Saturday, December 02, 2006

The Winchester Monologues by Rachel Moritz


New Michigan Press, 2005

Reviewed by J'Lyn Chapman


The story of Sarah Lockwood Pardee is almost too fantastic to write about in such a way that the subject doesn’t overwhelm the poetry. Or, perhaps, the subject—the “Winchester Mystery Mansion,” the blighted dynasty of William Winchester, a woman in communication with the supernatural—is too easily accessed. It lends itself to meandering, gesticulation, and sentimentalism. Yet, her careful negotiation of American mythology, especially the archetypal gun, marks the beauty of Rachel Moritz’s chapbook, The Winchester Monologues.

 The poetry locates the story inward, focusing on subjectivity rather than on popular myth. Eros and Thanatos are side-by-side in these poems, located in the exchange  between compulsion and destruction. The poems begin as Sarah’s monologues to the still-living William Winchester

        I       have        visited        the
        photographer     in     Fairhaven
        who   passes   a    box  for  his
        torso   when   he  steps   inside
        but  William I know  he  misses
        middle  there  where  the  black
        box recedes

        William  you  must   know    he
        makes us missing even among
        the living

The lines demonstrate the way Moritz does not so much foreshadow William’s death as build absorption and sadness by emphasizing the “anterior future” of the photograph, where death is always present. Moritz’s Sarah craquelures out from herself. Her exclamation emphasizes her urgency to communicate to the loved other who is always and already absent. The alliteration in, “misses/middle there where the black/box recedes” and then the abrupt direct address to William in the next stanza dramatizes Sarah’s reach toward a listener.

This reach continues after William and her infant daughter die. Sarah compulsively returns to the dead in séances.
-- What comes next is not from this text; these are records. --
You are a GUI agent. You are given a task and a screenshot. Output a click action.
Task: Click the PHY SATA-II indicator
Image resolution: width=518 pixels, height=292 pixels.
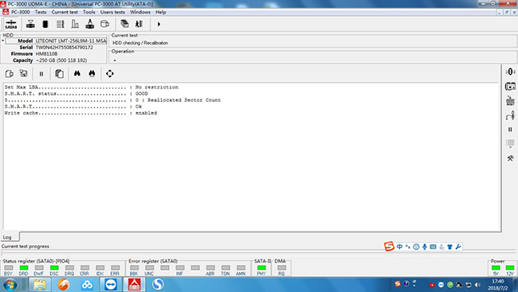click(261, 267)
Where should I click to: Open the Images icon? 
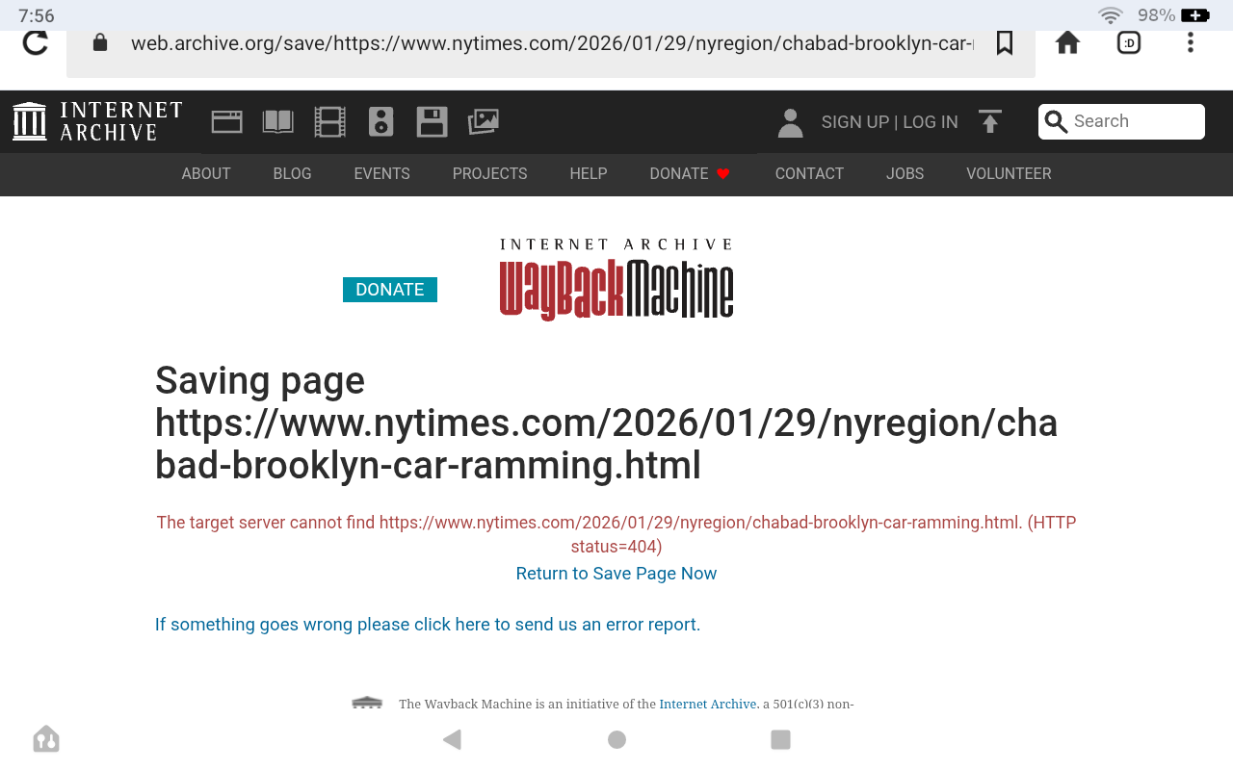pyautogui.click(x=483, y=121)
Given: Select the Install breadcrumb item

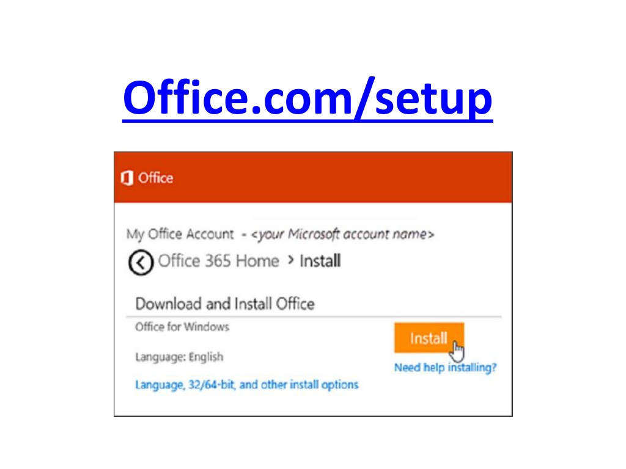Looking at the screenshot, I should (x=320, y=261).
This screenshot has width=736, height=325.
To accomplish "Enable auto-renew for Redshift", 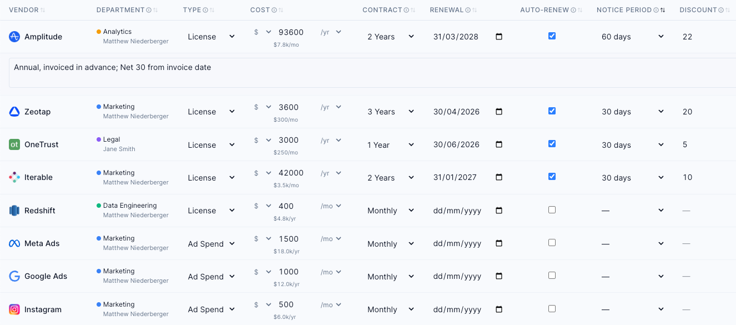I will (x=552, y=209).
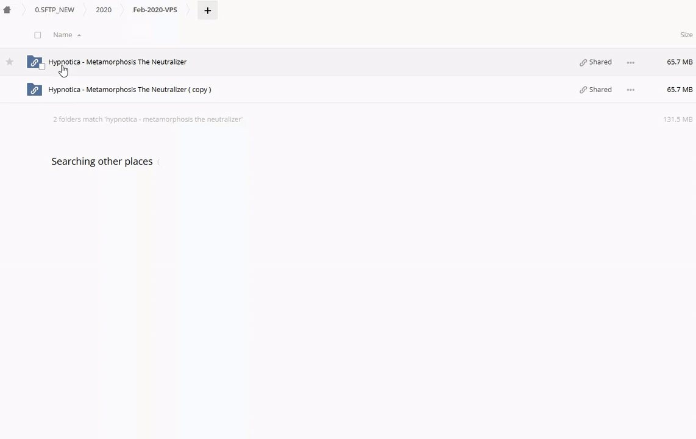Click shared folder icon of first Hypnotica row
696x439 pixels.
34,62

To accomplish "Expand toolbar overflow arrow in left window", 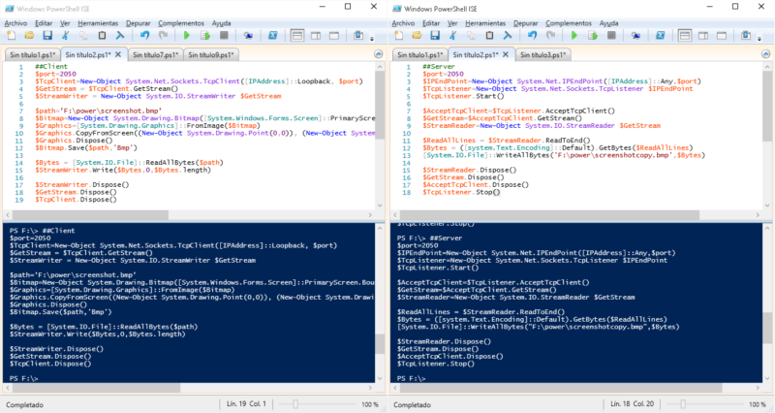I will click(372, 38).
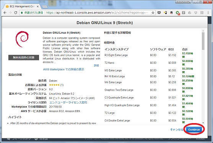Click the five-star customer rating
The width and height of the screenshot is (213, 143).
point(54,85)
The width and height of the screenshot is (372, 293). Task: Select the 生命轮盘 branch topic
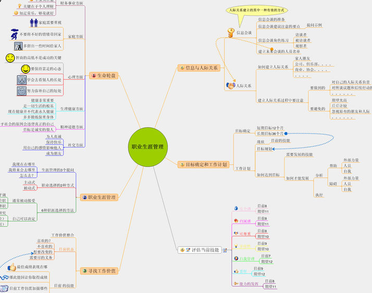107,76
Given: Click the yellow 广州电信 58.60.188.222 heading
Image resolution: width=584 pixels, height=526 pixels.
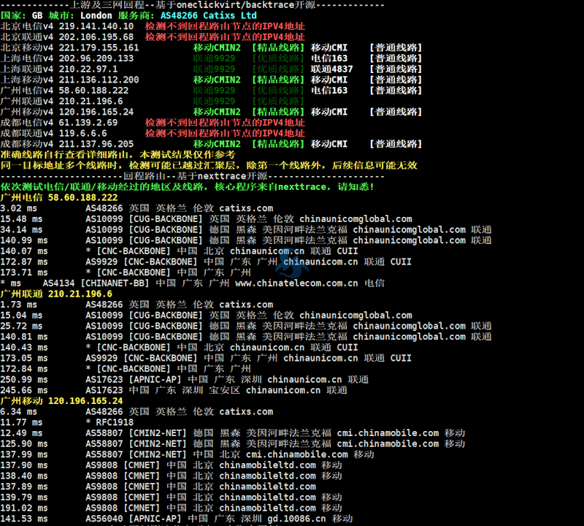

Yet, Sarah forgoes mediated séances when she directly addresses the dead this time: these poems read like epistles and, in the absence of punctuation, suggest the familiarity and immediacy of the living to the living

        In the morning I  resign  from
        the different bed William

        In the evening I try calling her
        once more

        I  call the  wooden planchette
        my interior for the way it finds
        her again and again

Form compliments content: Sarah speaks to spirits, and they tell her to build a mansion to stave off evil. In theory, the monologue emphasizes the subjective voice, the interiority of a speaker, yet, it also moves out from the interiority of the lyric mode, emphasizing the speech act and anticipating reciprocity between speaker and audience. It demonstrates the irony of speaking, for speaking is a performance directed toward a constructed listener. Sarah’s utterance to the dead enables the lyric; her expectation for response drives her address to the dead. Yet, the lines above also demonstrate that the boundary between Sarah’s interiority and exteriority has little to do with the discursive elements of a séance. Rather than a boundary between the self and other, the planchette acts like an appendage instead of an object, and the reader only knows this because of Sarah’s meta-discourse, her explanation that occurs about the planchette rather than because of it.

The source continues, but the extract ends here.